Passamos por uma marcha diurna de 30 quilômetros com armas e mochilas nas costas, exercícios técnicos de tiro e artilharia real, simulação de assalto noturno ao acampamento “inimigo”, dormimos ao relento sem cobertores sob uma temperatura de quase zero graus, rastejamos durante horas em terra nua ou em gramado espinhoso, tudo com alimentação restrita de enlatados próprios do Exército.
Mas a prova final de sobrevivência, controle mental sob pressão e trabalho em grupo veio nos dois últimos dias: a caminhada noturna de orientação. Éramos em 40 na turma de artilharia e fomos divididos em 4 equipes de 10.
À meia-noite, fomos levados e deixados em diferentes pontos no meio de uma mata cerrada, cuja área somava vinte quilômetros quadrados. Nossa missão era, guiados apenas pelas estrelas e por uma bússola, sem lanternas ou velas, chegar ao acampamento até às oito horas da manhã. Havia um prêmio para a primeira e um castigo para a última equipe a chegar.
Não tenho vergonha de admitir que, mesmo sendo capricorniano, pela primeira vez senti um medo irracional.
A escuridão era absoluta, a tentativa de raciocinar revelava-se infrutífera, o barulho das aves noturnas aprofundava a sensação de estarmos cercados por fantasmas, zumbis, feras ou lobisomens. As fantasias mais inconscientes e primitivas afloravam e inundavam as nossas imaginações a todo momento.
Tivemos que cruzar córregos, subir ladeiras íngremes, abrir caminho com facões, desviar de plantas espinhosas e de buracos bem fundos, tudo isso sem ter certeza que o nosso rumo estava correto. Caminhávamos a maior parte do tempo de mãos dadas, pois era muito fácil alguém se desprender do grupo e ficar perdido, sozinho em meio ao breu e à mata cerrada.
A sorte da nossa equipe é que o meu amigo João era um ladino chefe-escoteiro e, como tal, um especialista em orientação e caminhadas em meio a matas.
Durante o nosso percurso, encontramos outra equipe que estava perdida e desalentada, todos sentados sem mais vontade de andar em círculos. Convidamos os colegas para se incorporarem a nós e seguimos em frente, confiando na expertise do nosso guia escoteiro que se orientava mais pelas estrelas do que pela bússola quase imperceptível.
De hora em hora, parávamos para descansar, conversar um pouco para dissipar os temores e retomar o fôlego. Tínhamos barras de cerais e de chocolate para ajudar na reativação da energia corporal.
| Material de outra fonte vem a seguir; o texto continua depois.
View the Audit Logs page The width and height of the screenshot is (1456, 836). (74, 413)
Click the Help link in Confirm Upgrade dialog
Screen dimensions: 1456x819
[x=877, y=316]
Já, a mental, trabalhávamos coletivamente da melhor maneira possível.
Desde o início da nossa jornada noturna na mata, eu lembrava de um romance que tinha lido um ano antes, “Os nus e os mortos”, de autoria do escritor americano Norman Mailer.
Nessa obra jornalística-literária que tem a segunda guerra mundial como pano de fundo, o autor propõe uma reflexão sobre os sentimentos do homem comum quando premido pelas circunstâncias da guerra, suas fraquezas e seu esforço extremo para preservar a humanidade e a dignidade em meio ao caos, a impotência e à morte.
Mailer disseca com profundidade nessa obra outros temas inerentes à existência como solidão, camaradagem e sexualidade, quando o indivíduo está submetido a uma circunstância de hierarquia de poder.
Em meus sobressaltos íntimos e inconfessáveis, de hora em hora, eu imaginava que poderia ter o mesmo triste destino do tenente Robert Hearn, um dos personagens principais da história. Ele morreu durante uma missão na selva quando liderava a sua patrulha, entretanto, afastava esse pensamento quando lembrava que a nossa circunstância era de predominantemente de solidariedade e não de ódios mútuos e rivalidades reprimidas como na obra de Mailer.
Já no limite da exaustão, quase oito horas depois de iniciada a nossa longa jornada noite adentro, finalmente avistamos o acampamento e levantamos os braços em agradecimento à benevolência divina.
Graças ao incrível senso de orientação do meu amigo João, fomos os primeiros a cumprir a missão e escapamos do castigo.
Lembro da última equipe a chegar duas horas depois. Não sei como, mas seus integrantes ainda encontraram forças para “pagar” trinta apoios, movimentos de flexão em sequência com os braços no chão.”
Confesso que, mesmo após tantos retratados, o J. Emiliano Cruz se tornou um dos mais marcantes. Não à toa, é um nome a ser lembrado, pois história é o que não falta. E todos sabemos que um escritor precisa delas para se inspirar.